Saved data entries
--*--

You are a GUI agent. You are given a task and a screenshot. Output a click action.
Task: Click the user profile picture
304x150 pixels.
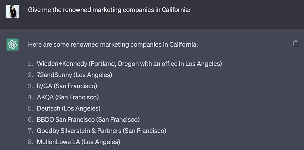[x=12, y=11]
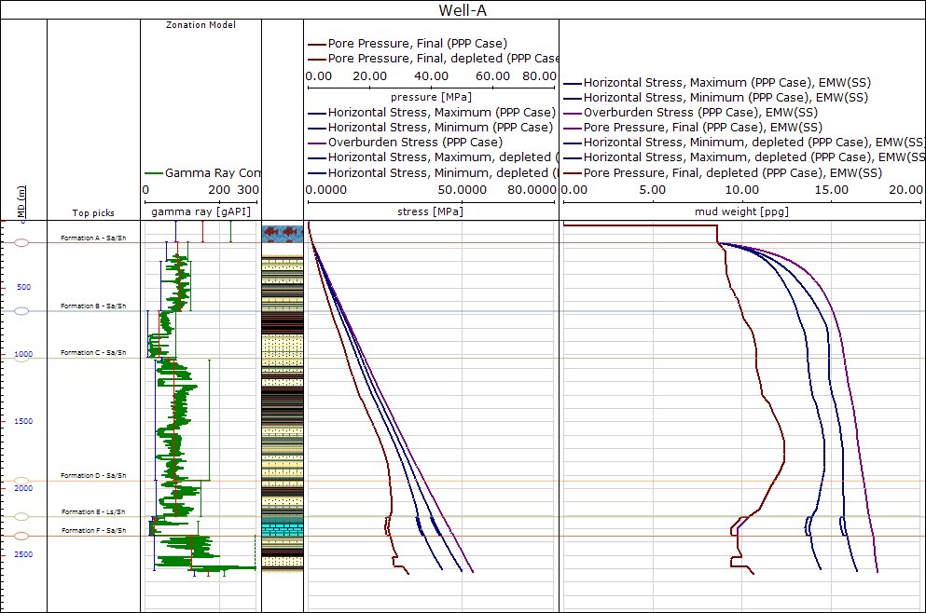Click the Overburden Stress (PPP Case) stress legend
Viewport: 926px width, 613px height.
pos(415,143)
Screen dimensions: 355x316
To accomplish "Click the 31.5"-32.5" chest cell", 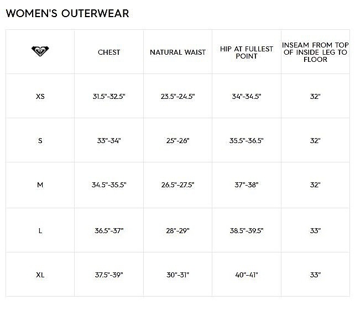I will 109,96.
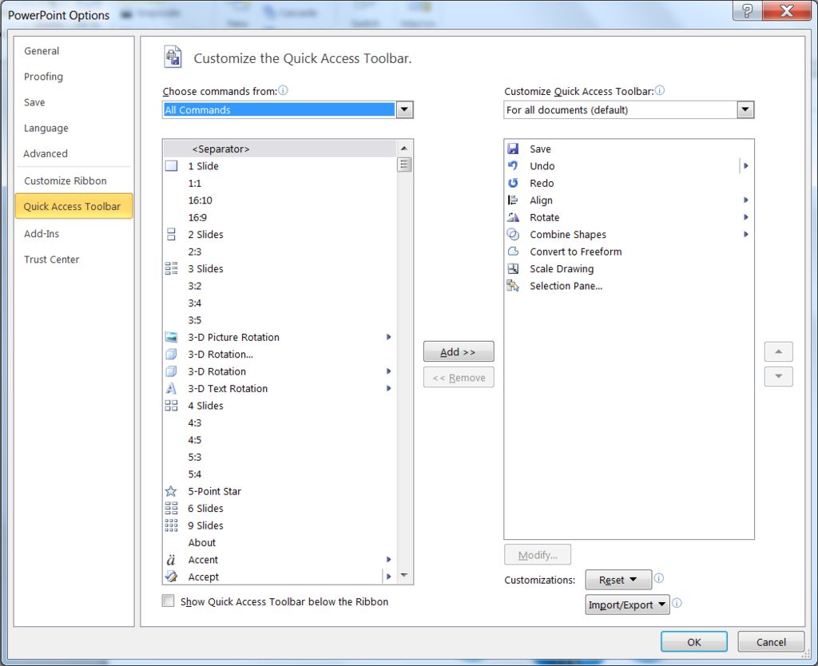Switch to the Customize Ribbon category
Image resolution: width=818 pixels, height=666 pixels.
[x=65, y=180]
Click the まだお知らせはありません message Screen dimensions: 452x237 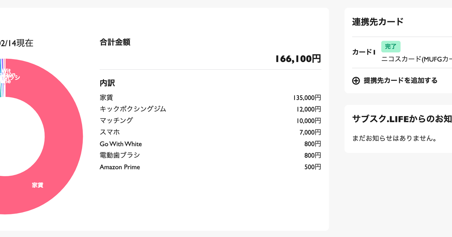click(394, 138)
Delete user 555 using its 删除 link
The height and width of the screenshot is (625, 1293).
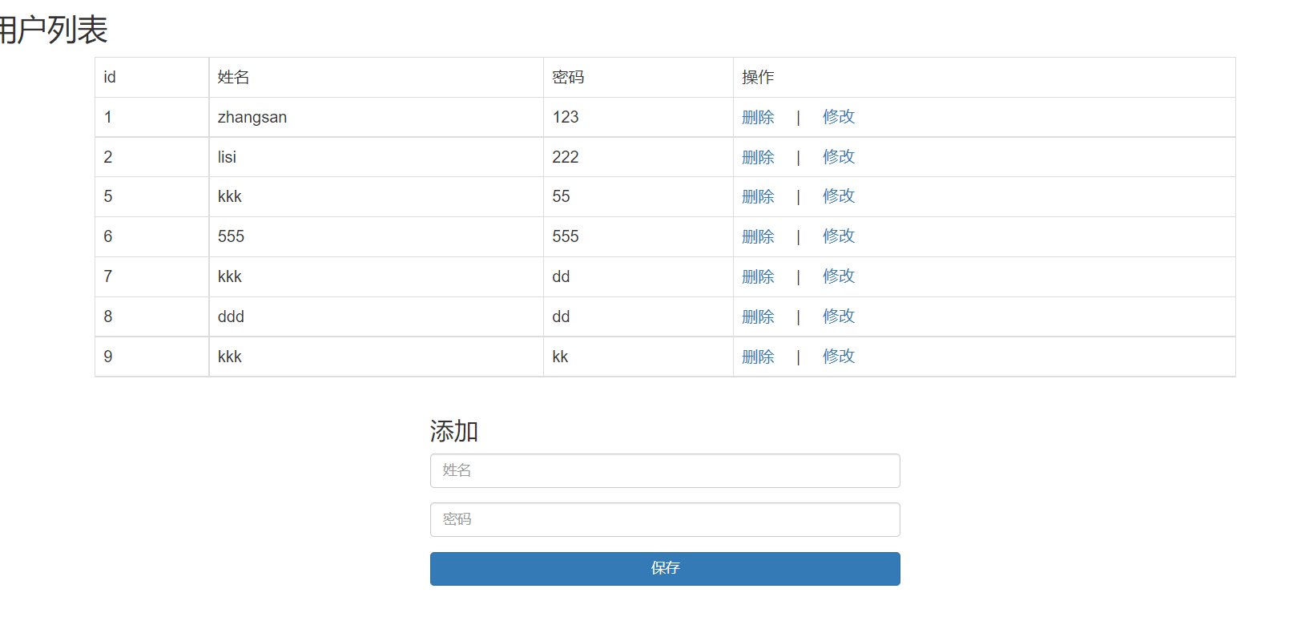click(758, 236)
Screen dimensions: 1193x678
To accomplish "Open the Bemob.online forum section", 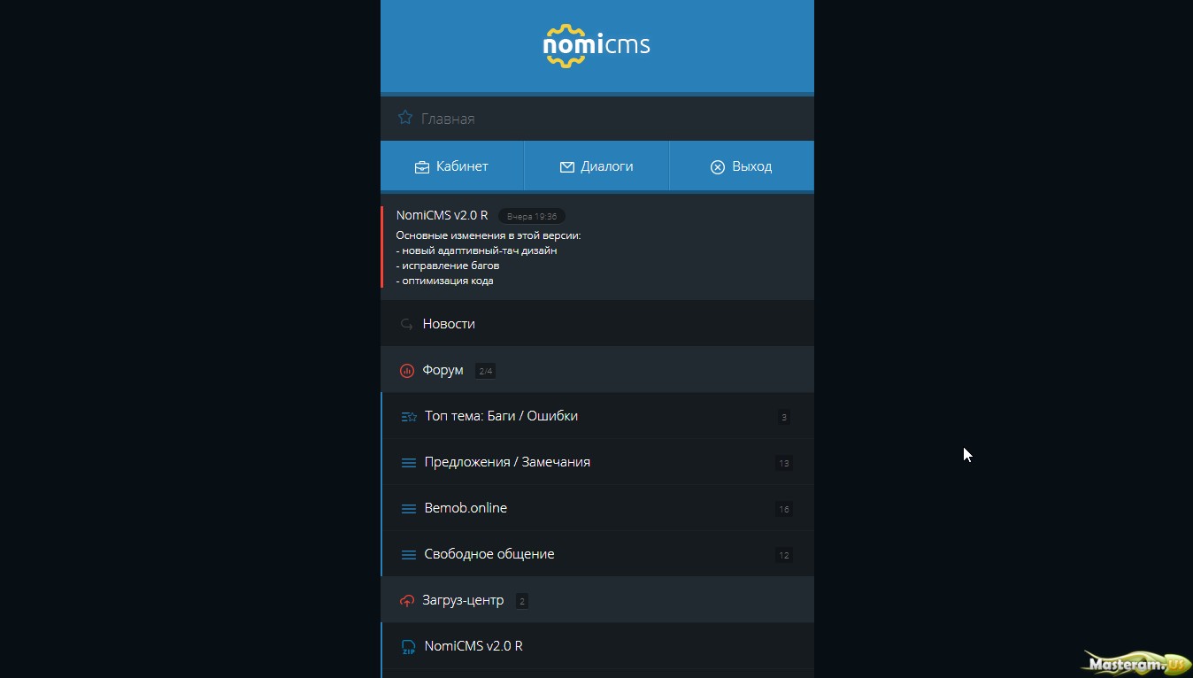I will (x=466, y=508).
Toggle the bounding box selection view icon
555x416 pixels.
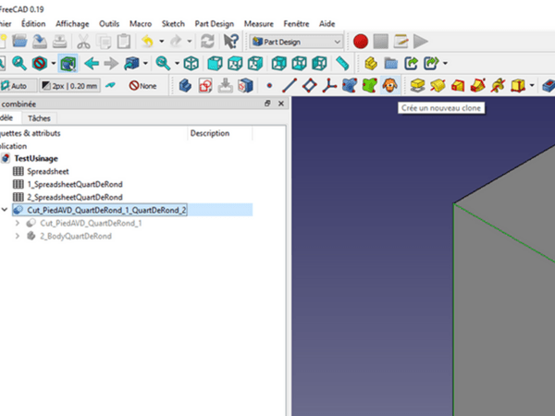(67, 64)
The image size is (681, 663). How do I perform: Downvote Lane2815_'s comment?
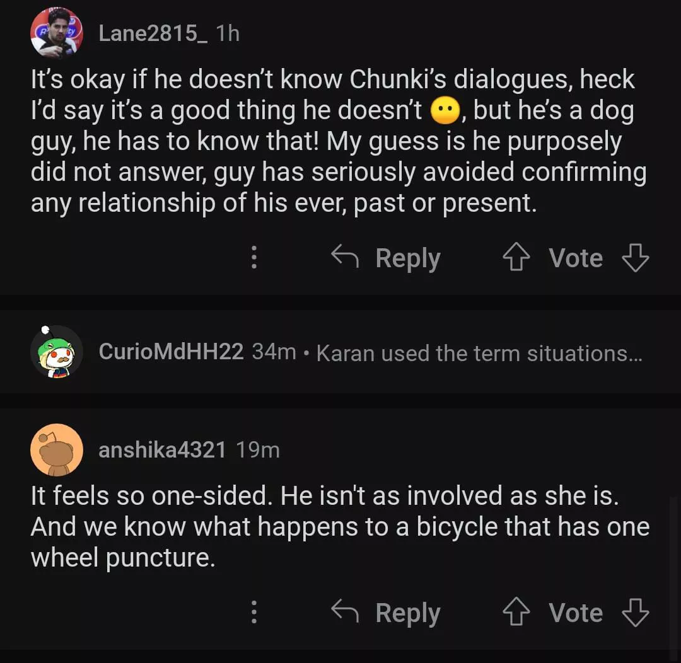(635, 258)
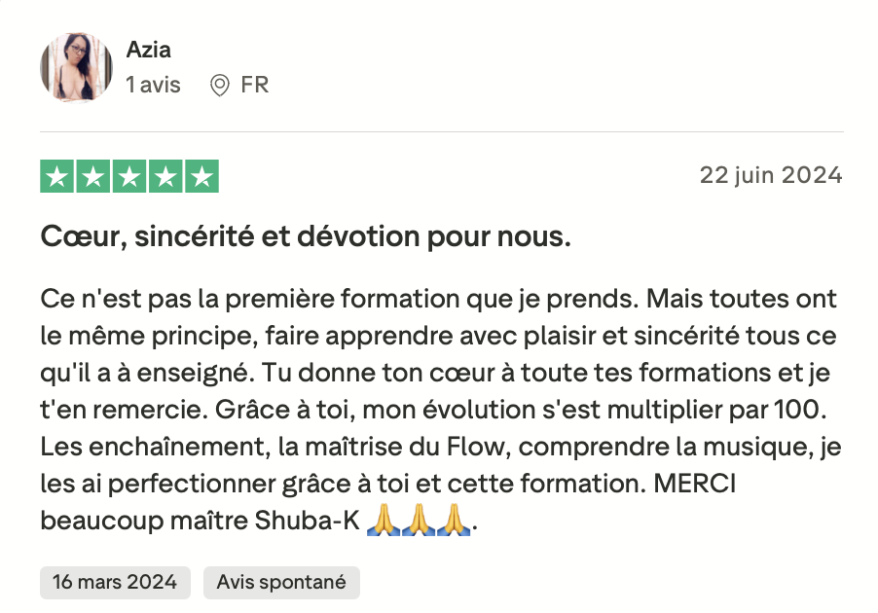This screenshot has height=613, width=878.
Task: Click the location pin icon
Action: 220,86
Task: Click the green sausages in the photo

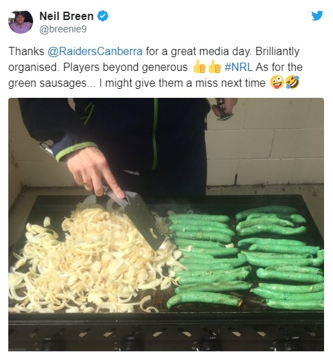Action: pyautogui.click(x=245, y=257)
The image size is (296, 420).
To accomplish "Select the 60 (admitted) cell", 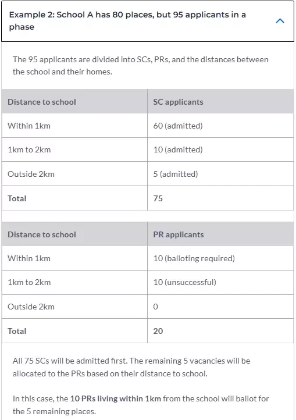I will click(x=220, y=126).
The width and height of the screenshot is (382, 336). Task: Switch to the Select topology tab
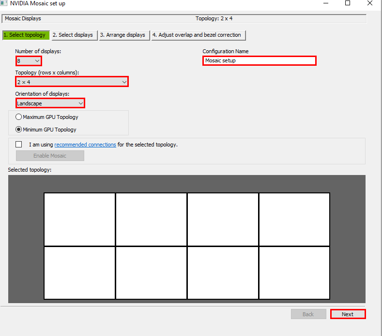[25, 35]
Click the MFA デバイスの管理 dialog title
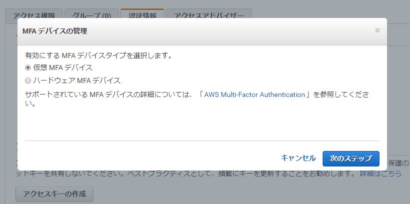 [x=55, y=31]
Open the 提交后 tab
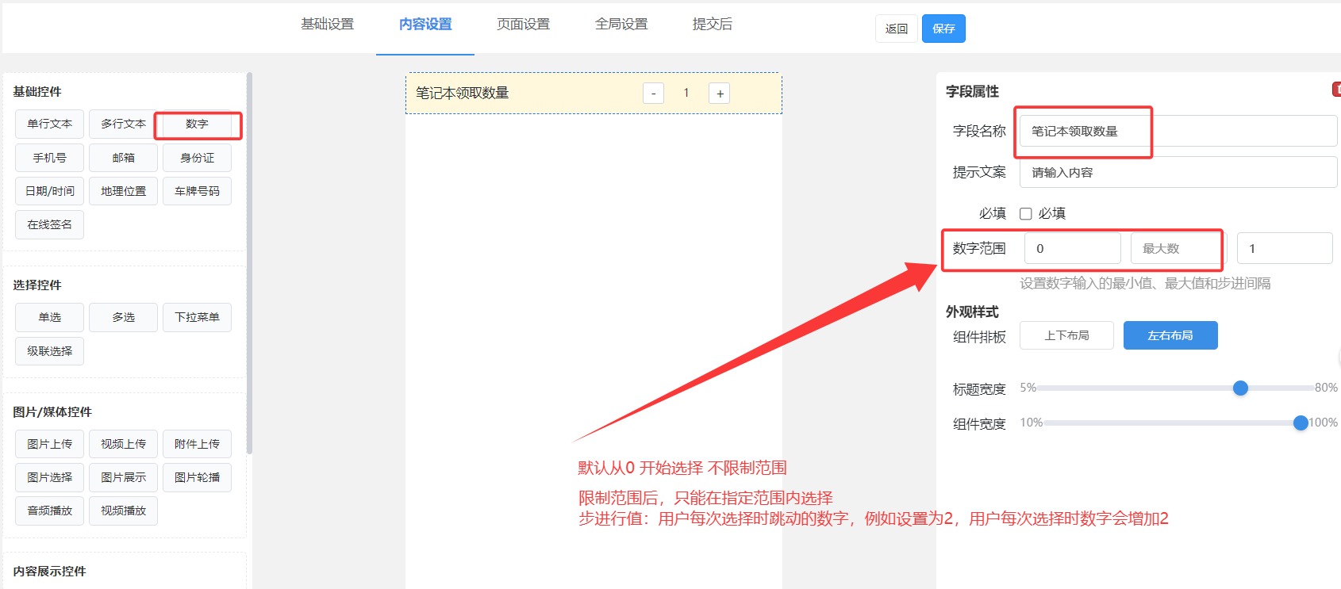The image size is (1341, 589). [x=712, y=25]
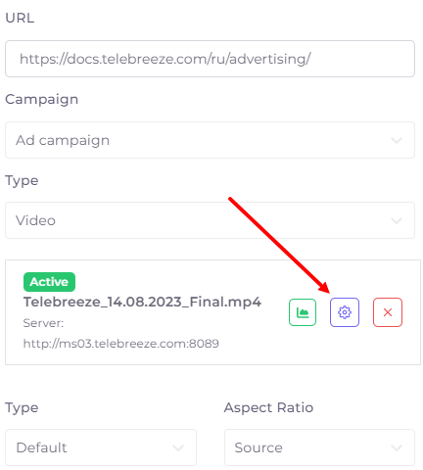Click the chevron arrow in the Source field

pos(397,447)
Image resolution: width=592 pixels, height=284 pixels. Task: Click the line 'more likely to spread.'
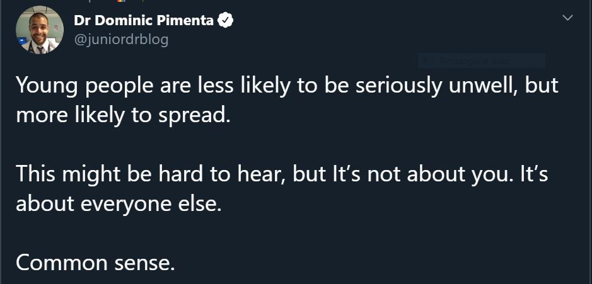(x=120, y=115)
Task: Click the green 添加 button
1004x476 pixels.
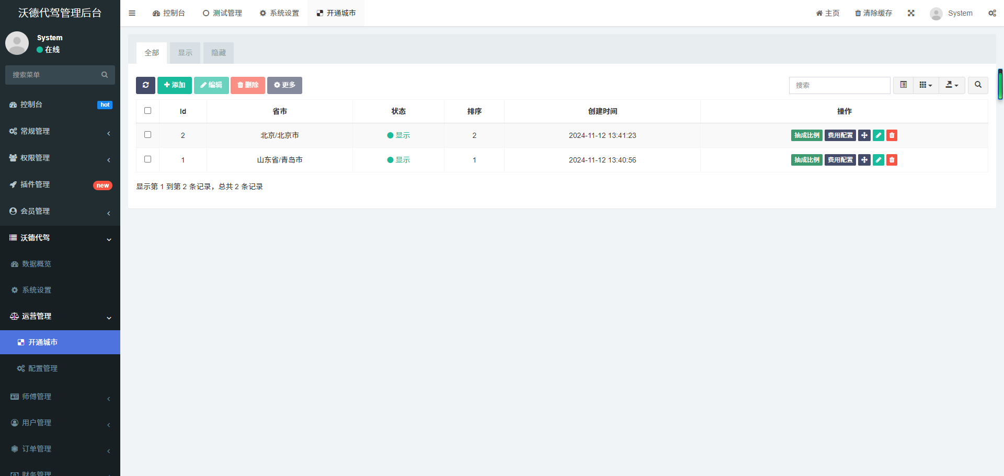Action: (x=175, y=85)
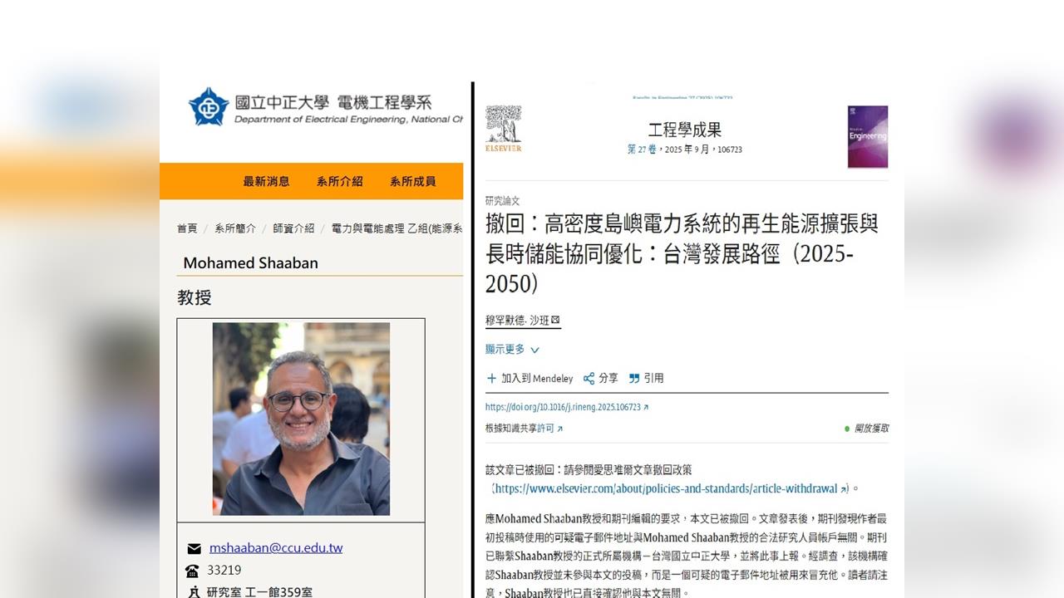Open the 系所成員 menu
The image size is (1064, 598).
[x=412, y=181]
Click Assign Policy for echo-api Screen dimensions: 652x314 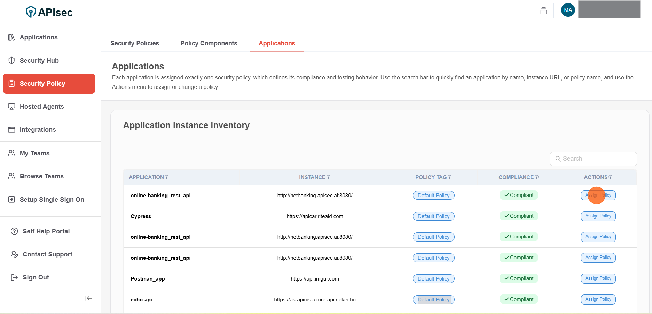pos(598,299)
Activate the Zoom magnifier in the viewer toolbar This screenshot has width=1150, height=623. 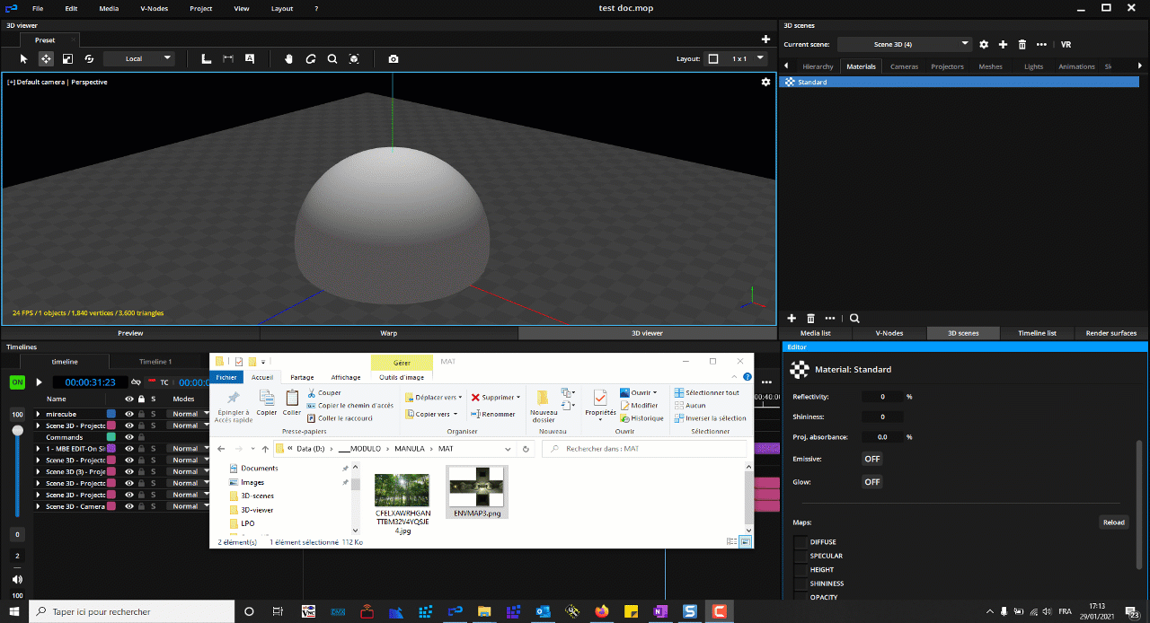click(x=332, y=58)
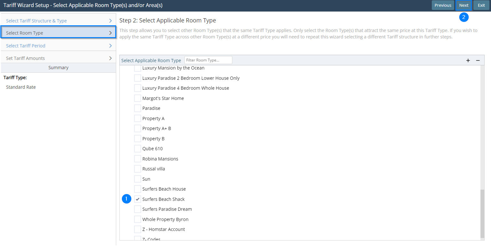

--*--

EXERCISE -
Transcribe exactly each line of the records from the start up to and including the one with "Screen dimensions: 355x316", and leave out every picture.

REPLY -
You are a GUI agent. You are given a task and a screenshot. Output a click action.
Task: Click the user profile picture
304x150 pixels.
[x=12, y=11]
Click the Overburden Stress (PPP Case) stress legend
Viewport: 926px width, 613px height.
pos(415,143)
Screen dimensions: 355x316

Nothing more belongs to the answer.